CFD analysis of transpirational cooling by vegetation : case study for specific meteorological conditions during a heat wave in Arnhem, Netherlands

Abstract The transpirational cooling of vegetation as a measure to mitigate outdoor air temperatures was investigated for a street canyon in the city center of Arnhem, the Netherlands for the meteorological conditions of an afternoon hour on a hot summer day during a heat wave with wind of speed 5.1 m s −1 at 10 m above ground and direction along the canyon. Computational Fluid Dynamics (CFD) simulations with locally applied vegetation in the street, i.e. avenue-trees, facade greening, roof greening and all three combined, were performed. The 3D steady-state Reynolds-averaged Navier–Stokes (RANS) equations were closed by the realizable k-e turbulence model extended with source and sink terms to represent the effects of vegetation on air flow. By specifying a cooling power term in the energy equation, the transpirational cooling by vegetation was accounted for. The strongest cooling by a single vegetative measure was obtained with the avenue-trees with mean and maximum temperature reductions at pedestrian level of 0.43 °C and 1.6 °C, respectively.
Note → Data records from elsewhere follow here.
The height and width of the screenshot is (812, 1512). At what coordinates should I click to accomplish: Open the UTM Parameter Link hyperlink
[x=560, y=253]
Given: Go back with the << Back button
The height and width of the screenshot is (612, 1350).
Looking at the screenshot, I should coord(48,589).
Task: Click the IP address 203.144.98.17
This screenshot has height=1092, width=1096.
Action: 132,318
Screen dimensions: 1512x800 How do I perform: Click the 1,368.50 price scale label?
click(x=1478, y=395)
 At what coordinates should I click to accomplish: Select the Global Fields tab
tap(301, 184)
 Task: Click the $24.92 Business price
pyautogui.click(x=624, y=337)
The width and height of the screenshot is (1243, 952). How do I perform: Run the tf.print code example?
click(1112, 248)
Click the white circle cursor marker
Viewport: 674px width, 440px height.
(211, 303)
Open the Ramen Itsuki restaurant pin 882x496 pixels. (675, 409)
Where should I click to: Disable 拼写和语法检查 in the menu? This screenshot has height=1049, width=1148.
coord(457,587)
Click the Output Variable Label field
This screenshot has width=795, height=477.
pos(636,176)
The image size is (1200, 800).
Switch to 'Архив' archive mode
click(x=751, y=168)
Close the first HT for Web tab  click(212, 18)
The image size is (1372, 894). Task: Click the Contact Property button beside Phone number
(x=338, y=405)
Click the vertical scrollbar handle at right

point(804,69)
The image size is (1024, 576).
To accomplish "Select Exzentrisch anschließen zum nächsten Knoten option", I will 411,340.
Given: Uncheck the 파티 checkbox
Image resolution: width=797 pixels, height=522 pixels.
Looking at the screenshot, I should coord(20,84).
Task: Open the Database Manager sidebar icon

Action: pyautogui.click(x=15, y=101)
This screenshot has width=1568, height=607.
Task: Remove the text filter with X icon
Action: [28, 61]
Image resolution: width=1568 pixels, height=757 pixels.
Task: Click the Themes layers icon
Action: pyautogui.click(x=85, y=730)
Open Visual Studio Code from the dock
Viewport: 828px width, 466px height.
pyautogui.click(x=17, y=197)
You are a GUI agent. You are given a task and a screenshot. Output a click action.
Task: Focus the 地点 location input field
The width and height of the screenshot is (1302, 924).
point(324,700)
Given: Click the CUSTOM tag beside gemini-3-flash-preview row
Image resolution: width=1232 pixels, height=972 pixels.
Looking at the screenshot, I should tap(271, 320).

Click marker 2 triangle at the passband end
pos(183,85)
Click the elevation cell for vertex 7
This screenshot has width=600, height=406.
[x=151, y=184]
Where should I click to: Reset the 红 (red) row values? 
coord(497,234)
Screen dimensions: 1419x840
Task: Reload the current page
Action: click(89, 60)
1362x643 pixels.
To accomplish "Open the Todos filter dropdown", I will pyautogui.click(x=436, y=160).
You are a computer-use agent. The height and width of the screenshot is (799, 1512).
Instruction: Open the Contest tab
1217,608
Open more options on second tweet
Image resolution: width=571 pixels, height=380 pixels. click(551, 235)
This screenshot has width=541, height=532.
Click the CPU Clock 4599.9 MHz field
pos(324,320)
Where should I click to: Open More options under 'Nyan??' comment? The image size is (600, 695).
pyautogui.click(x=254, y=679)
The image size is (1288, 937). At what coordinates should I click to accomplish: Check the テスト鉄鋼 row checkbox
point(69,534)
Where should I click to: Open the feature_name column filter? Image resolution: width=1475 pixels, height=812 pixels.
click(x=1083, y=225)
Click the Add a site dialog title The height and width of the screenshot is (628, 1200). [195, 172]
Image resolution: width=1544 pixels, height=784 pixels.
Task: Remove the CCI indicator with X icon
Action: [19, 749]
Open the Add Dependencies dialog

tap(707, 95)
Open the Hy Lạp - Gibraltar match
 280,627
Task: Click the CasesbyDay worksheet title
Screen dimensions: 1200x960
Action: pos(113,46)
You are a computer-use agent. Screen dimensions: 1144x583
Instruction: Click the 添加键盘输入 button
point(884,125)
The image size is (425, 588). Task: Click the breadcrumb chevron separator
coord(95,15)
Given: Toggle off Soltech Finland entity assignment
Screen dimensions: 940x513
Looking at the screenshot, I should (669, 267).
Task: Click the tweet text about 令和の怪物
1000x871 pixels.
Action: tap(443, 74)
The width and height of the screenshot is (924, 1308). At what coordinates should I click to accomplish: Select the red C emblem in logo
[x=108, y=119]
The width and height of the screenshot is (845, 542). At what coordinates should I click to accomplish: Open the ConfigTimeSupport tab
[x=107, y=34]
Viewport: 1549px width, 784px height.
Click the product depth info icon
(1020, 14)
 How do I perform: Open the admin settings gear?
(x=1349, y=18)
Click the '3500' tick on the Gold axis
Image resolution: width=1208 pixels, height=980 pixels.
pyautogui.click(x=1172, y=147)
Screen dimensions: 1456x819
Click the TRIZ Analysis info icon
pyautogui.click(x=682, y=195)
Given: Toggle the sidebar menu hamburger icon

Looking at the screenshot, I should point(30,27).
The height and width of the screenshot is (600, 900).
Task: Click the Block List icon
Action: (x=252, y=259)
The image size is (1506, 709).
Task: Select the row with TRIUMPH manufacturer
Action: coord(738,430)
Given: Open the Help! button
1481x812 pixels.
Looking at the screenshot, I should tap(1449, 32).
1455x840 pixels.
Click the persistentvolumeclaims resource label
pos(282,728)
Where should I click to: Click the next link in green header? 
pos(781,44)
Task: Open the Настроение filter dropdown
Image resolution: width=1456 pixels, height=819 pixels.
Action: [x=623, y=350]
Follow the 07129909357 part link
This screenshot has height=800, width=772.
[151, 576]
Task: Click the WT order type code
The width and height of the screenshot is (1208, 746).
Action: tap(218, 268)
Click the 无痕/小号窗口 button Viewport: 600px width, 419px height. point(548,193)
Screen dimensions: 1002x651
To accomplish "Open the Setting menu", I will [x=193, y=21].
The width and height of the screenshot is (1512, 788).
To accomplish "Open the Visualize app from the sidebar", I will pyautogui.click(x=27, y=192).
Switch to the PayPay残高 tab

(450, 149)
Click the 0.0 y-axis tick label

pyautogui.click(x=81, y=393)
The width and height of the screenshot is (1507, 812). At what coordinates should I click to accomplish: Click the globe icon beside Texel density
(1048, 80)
Facade greening resulted in rather small changes with mean and maximum reductions of 0.04 °C and 0.3 °C, respectively. For roof greening no noticeable reductions inside the canyon were found. In the case of a combination of all vegetative measures, cooling in terms of spatial distribution and intensity overall resembled a linear superposition of those of the vegetative measures solely applied with 0.52 °C mean and 2.0 °C maximum temperature reduction. Overall, the cooling was restricted to the vicinity of the vegetative measures, i.e. up to a distance of a few meters.